> [EXCERPT TO READ]
----

The Passion of Joan of Arc
Carl Theodor Dreyer's 1928 film about Joan of Arc. And her passion! For calzones. Fifth Avenue Cinema.

Pompeii
Pompeii is certainly not a good, or particularly skillful, or even a wholly competent movie. But for a good 30 minutes, it offers a bugnuts, plotless action ride, as a CG mountain handsomely explodes, and Romans and gladiators try to slice each other to death with swords. Considering that we already know how badly it's going to end, Pompeii tries a lot harder than it needs to. Watching it fail is probably more fun than it would have been to watch it succeed. NED LANNAMANN Various Theaters.

recommended Portland Oregon Women's Film Festival (POW Fest)
The seventh annual festival focusing on women directors. For more info, see next week's Mercury and powfest.com. Hollywood Theatre.

Queen of the Sun
"A profound, alternative look at the tragic global bee crisis" from the director of The Real Dirt on Farmer Joh—OH, NO! NOT THE BEES! NOT THE BEES! AAAAAHHHHH! OH THEY'RE IN MY EYES! MY EYES! AAAAHHHHH! AAAAAGGHHH! Screens as a benefit for Salem's GeerCrest Farm. Clinton Street Theater.

----

> [SUPPLIED RECORDS]
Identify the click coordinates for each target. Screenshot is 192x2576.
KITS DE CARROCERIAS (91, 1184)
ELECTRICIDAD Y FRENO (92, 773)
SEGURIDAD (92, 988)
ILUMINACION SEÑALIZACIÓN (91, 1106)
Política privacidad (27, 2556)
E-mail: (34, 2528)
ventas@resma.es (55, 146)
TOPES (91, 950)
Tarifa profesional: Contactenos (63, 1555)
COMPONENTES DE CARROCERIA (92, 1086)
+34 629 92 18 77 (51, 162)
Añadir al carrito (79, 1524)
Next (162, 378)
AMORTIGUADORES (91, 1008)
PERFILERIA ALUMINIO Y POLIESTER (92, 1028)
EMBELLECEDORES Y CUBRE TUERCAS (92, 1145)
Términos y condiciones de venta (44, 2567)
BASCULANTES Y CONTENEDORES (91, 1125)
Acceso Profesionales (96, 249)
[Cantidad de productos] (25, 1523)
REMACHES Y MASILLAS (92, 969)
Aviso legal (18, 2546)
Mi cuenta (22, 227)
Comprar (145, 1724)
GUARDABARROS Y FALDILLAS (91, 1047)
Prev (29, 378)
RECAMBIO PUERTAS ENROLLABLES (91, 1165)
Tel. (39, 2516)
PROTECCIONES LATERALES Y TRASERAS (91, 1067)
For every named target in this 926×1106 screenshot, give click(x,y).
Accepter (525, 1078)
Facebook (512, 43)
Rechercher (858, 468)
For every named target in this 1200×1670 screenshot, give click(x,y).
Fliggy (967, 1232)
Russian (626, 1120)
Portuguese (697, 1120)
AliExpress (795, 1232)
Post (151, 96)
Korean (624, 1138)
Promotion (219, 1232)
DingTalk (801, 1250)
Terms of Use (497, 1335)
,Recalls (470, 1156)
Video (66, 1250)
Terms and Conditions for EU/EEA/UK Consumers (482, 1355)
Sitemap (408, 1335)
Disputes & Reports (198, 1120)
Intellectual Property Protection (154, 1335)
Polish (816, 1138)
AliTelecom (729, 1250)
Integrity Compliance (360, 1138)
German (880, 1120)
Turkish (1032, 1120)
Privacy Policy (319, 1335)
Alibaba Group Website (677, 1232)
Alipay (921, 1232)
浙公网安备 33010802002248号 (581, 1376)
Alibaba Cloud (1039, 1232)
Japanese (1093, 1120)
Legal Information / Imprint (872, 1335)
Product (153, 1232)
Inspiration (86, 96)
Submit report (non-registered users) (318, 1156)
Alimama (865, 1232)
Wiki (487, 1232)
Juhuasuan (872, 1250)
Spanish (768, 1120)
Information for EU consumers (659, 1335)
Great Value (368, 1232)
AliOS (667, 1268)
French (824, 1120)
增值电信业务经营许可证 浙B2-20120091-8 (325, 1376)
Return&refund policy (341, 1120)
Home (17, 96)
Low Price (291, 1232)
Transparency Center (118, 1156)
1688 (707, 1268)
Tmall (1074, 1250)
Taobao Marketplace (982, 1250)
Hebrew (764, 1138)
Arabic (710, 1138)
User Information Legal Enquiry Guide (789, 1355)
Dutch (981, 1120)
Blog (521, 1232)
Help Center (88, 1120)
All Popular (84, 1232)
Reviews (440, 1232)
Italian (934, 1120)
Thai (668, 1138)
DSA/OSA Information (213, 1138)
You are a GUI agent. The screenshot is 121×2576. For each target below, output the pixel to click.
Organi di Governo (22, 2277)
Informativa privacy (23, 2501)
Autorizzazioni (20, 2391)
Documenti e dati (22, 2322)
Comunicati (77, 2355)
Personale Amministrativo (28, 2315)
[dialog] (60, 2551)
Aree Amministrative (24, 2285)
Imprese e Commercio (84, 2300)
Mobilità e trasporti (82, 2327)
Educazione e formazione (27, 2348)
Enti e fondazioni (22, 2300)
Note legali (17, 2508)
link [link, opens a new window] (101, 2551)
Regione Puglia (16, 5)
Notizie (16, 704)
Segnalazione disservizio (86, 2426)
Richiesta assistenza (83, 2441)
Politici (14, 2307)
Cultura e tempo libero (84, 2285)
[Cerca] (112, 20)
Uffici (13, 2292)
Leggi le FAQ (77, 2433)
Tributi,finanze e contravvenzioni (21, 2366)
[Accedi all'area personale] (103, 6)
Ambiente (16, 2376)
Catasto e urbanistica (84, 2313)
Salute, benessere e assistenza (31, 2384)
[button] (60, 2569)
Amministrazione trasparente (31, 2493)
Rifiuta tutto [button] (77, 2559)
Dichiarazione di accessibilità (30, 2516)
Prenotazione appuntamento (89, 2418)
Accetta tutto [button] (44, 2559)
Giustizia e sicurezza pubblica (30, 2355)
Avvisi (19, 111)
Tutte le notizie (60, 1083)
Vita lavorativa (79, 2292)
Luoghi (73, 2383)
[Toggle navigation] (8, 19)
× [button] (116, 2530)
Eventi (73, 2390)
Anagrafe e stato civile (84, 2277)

----

Reproduce the film capsules word for word, in full. The listing has no connection to the film capsules.

The Passion of Joan of Arc
Carl Theodor Dreyer's 1928 film about Joan of Arc. And her passion! For calzones. Fifth Avenue Cinema.

Pompeii
Pompeii is certainly not a good, or particularly skillful, or even a wholly competent movie. But for a good 30 minutes, it offers a bugnuts, plotless action ride, as a CG mountain handsomely explodes, and Romans and gladiators try to slice each other to death with swords. Considering that we already know how badly it's going to end, Pompeii tries a lot harder than it needs to. Watching it fail is probably more fun than it would have been to watch it succeed. NED LANNAMANN Various Theaters.

recommended Portland Oregon Women's Film Festival (POW Fest)
The seventh annual festival focusing on women directors. For more info, see next week's Mercury and powfest.com. Hollywood Theatre.

Queen of the Sun
"A profound, alternative look at the tragic global bee crisis" from the director of The Real Dirt on Farmer Joh—OH, NO! NOT THE BEES! NOT THE BEES! AAAAAHHHHH! OH THEY'RE IN MY EYES! MY EYES! AAAAHHHHH! AAAAAGGHHH! Screens as a benefit for Salem's GeerCrest Farm. Clinton Street Theater.